MATERIAL PROVIDED:
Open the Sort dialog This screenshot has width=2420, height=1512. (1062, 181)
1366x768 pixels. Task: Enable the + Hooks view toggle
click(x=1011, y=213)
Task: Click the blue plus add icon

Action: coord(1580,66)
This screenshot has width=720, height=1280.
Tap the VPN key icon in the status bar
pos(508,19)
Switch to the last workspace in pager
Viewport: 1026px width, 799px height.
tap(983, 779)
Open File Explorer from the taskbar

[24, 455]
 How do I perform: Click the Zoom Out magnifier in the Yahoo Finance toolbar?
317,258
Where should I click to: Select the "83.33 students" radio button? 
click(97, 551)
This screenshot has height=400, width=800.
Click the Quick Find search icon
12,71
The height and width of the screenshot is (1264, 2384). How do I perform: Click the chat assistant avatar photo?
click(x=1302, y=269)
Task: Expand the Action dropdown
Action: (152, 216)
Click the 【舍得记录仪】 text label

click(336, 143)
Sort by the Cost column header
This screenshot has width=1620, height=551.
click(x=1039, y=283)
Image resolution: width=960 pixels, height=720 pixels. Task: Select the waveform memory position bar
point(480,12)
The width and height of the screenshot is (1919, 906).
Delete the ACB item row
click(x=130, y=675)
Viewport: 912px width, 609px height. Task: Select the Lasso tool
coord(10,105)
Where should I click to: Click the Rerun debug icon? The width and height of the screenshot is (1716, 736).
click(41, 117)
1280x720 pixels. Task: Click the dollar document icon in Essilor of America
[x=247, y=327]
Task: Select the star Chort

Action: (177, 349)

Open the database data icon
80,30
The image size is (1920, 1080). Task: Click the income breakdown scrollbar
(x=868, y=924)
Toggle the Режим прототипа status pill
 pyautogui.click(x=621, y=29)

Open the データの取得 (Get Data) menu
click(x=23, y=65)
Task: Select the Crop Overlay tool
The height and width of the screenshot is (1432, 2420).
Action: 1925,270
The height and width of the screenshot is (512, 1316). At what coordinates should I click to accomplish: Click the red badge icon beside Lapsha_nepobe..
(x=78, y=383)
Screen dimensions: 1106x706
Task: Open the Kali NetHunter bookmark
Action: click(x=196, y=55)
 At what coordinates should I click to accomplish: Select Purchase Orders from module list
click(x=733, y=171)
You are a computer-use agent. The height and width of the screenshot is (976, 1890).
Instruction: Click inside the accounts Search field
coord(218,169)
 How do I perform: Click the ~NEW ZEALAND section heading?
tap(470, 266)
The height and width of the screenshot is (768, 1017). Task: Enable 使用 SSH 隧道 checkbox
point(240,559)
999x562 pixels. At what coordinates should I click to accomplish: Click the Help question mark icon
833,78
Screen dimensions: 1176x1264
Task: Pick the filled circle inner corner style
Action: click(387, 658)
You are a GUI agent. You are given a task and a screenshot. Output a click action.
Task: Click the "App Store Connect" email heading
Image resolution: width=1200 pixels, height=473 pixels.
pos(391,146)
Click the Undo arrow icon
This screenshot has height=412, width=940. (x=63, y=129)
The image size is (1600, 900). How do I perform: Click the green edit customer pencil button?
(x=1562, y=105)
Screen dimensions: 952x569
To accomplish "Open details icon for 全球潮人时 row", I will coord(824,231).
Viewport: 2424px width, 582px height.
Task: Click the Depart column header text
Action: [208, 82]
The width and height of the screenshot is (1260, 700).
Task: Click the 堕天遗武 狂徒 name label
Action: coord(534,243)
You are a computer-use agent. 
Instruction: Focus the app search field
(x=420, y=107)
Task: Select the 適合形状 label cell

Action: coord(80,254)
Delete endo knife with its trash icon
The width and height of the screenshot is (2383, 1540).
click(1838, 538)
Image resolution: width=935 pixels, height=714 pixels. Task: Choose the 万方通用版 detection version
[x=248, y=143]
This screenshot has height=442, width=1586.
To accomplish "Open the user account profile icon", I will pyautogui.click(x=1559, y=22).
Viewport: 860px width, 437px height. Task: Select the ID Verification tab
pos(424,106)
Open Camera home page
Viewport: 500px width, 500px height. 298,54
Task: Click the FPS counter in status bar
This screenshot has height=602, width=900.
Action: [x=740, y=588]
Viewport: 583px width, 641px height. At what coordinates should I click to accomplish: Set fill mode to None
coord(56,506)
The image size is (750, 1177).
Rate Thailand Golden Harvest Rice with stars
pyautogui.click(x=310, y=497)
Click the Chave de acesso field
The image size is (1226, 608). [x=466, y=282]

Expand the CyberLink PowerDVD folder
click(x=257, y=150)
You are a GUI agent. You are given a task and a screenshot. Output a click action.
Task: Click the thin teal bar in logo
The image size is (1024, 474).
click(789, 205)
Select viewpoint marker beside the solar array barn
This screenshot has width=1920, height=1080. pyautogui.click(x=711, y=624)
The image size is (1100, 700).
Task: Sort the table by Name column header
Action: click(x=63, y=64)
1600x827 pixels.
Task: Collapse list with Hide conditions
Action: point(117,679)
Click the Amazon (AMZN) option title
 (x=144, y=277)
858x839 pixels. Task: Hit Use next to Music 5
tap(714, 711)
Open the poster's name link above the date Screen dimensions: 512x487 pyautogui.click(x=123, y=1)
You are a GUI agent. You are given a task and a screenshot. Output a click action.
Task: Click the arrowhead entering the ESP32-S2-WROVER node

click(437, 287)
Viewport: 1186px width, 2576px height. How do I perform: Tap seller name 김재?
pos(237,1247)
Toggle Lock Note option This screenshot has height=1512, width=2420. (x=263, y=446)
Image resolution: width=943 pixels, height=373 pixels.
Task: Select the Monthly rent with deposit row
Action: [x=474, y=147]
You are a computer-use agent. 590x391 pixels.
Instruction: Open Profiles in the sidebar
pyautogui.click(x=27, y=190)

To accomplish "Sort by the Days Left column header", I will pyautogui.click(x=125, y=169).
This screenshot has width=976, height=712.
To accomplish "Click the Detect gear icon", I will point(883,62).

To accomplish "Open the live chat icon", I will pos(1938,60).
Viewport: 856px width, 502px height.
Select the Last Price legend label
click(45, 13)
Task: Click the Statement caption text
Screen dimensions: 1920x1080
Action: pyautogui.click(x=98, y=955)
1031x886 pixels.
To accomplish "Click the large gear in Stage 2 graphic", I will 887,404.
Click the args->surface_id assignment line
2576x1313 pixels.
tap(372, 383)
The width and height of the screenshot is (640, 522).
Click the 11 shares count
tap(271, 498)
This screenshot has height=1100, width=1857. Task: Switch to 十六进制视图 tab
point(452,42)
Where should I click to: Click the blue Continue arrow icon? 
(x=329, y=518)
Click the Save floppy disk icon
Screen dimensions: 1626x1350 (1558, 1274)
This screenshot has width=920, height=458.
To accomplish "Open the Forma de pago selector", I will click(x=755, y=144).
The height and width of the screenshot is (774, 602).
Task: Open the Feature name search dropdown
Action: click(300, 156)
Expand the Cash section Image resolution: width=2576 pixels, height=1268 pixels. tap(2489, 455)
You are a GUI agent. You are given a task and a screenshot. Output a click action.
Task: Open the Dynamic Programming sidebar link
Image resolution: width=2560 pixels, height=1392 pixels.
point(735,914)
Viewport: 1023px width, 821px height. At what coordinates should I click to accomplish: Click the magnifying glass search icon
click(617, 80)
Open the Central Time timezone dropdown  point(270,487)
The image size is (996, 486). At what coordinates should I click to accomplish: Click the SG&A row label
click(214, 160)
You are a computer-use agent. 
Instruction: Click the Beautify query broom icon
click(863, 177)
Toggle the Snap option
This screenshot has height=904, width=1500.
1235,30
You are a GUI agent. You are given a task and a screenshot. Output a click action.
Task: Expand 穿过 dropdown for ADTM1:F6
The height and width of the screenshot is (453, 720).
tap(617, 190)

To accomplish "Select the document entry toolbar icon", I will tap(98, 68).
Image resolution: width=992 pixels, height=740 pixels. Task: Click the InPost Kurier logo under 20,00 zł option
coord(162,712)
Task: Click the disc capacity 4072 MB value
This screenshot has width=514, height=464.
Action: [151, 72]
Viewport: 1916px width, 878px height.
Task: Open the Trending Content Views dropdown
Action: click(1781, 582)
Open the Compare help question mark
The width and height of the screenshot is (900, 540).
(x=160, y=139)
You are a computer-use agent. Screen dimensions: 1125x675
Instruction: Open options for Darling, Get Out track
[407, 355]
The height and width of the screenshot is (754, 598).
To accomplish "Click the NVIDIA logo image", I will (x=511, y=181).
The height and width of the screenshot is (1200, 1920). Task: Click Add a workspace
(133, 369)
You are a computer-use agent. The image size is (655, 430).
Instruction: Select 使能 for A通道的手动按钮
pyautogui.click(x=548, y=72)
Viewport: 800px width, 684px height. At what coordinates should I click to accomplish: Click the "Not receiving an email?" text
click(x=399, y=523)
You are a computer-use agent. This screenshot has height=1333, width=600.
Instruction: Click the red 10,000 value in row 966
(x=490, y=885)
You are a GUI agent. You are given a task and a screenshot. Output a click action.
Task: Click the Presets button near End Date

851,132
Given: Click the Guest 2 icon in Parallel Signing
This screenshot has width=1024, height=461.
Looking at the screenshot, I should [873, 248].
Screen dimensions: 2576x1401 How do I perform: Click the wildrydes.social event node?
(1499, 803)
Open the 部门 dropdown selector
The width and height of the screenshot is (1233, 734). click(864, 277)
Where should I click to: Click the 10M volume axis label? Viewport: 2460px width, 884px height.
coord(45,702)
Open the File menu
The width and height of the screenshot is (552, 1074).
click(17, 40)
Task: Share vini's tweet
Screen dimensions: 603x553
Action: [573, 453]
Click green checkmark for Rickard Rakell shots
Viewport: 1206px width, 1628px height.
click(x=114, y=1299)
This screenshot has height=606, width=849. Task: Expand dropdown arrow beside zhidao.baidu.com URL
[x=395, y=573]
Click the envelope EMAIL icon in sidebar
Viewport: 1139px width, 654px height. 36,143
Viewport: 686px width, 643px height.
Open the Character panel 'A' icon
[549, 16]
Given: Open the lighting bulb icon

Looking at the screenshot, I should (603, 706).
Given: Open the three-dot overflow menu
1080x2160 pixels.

PROBLEM TO WORK ON: Format everything in the listing above, from the line containing "Toggle Lock Note" down to the line containing "tap(271, 498)", as a Markdown table with the columns Row and Line, skipping blank lines.

FINAL ANSWER:
| Row | Line |
|---|---|
| 1 | Toggle Lock Note option This screenshot has height=1512, width=2420. (x=263, y=446) |
| 2 | Image resolution: width=943 pixels, height=373 pixels. |
| 3 | Task: Select the Monthly rent with deposit row |
| 4 | Action: [x=474, y=147] |
| 5 | You are a computer-use agent. 590x391 pixels. |
| 6 | Instruction: Open Profiles in the sidebar |
| 7 | pyautogui.click(x=27, y=190) |
| 8 | To accomplish "Sort by the Days Left column header", I will pyautogui.click(x=125, y=169). |
| 9 | This screenshot has width=976, height=712. |
| 10 | To accomplish "Click the Detect gear icon", I will point(883,62). |
| 11 | To accomplish "Open the live chat icon", I will pos(1938,60). |
| 12 | Viewport: 856px width, 502px height. |
| 13 | Select the Last Price legend label |
| 14 | click(45, 13) |
| 15 | Task: Click the Statement caption text |
| 16 | Screen dimensions: 1920x1080 |
| 17 | Action: pyautogui.click(x=98, y=955) |
| 18 | 1031x886 pixels. |
| 19 | To accomplish "Click the large gear in Stage 2 graphic", I will 887,404. |
| 20 | Click the args->surface_id assignment line |
| 21 | 2576x1313 pixels. |
| 22 | tap(372, 383) |
| 23 | The width and height of the screenshot is (640, 522). |
| 24 | Click the 11 shares count |
| 25 | tap(271, 498) |